A stunning picture book biography of Lakota-Oglala medicine man Black
Elk, from award-winning author and illustrator S. D. Nelson
Black Elk (1863-1950) was a Lakota-Oglala medicine man and a cousin of
Crazy Horse. This biographical account follows him from childhood
through adulthood, recounting the visions he had as a young boy and
describing his involvement in the battles of Little Big Horn and Wounded
Knee, as well as his journeys to New York City and Europe with Buffalo
Bill's Wild West Show.
Award-winning author and member of the Standing Rock Sioux tribe S. D.
Nelson tells the story of Black Elk through the voice of the medicine
man, bringing to life what it was like to be Native American from the
mid-nineteenth century to the early twentieth century. The Native people
found their land overrun by the wasichus (White Man), the buffalo
slaughtered for sport, and their people gathered onto reservations.
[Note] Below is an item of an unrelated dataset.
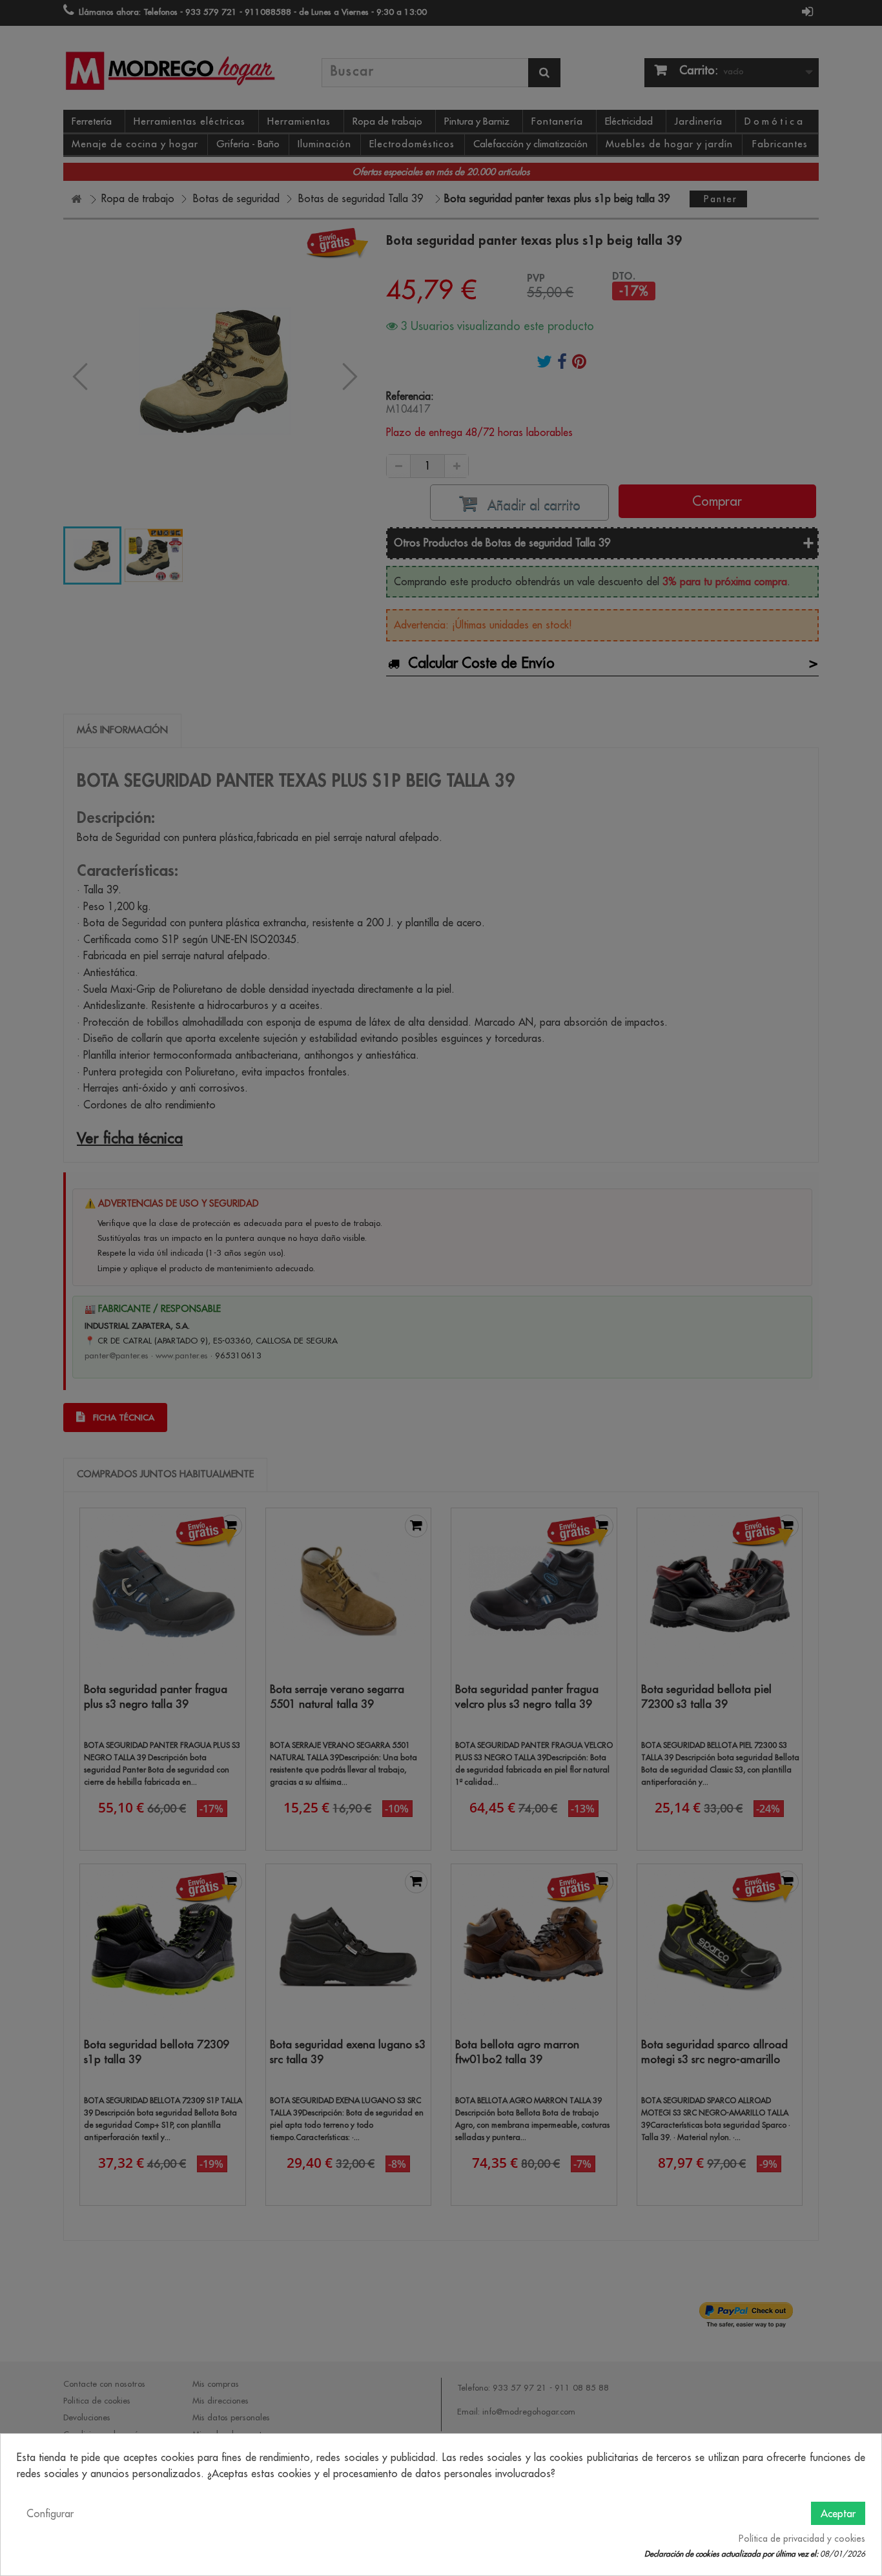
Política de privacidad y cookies (802, 2538)
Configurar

Interspersing archival images with his own artwork, inspired by the
ledger-art drawings of the nineteenth-century Lakota, Nelson conveys how
Black Elk clung to his childhood vision, which planted the seeds to help
his people--and all people--understand their place in the Circle of
Life. Backmatter includes a Lakota description of the Circle of Life, a
brief history of the Lakota and a timeline.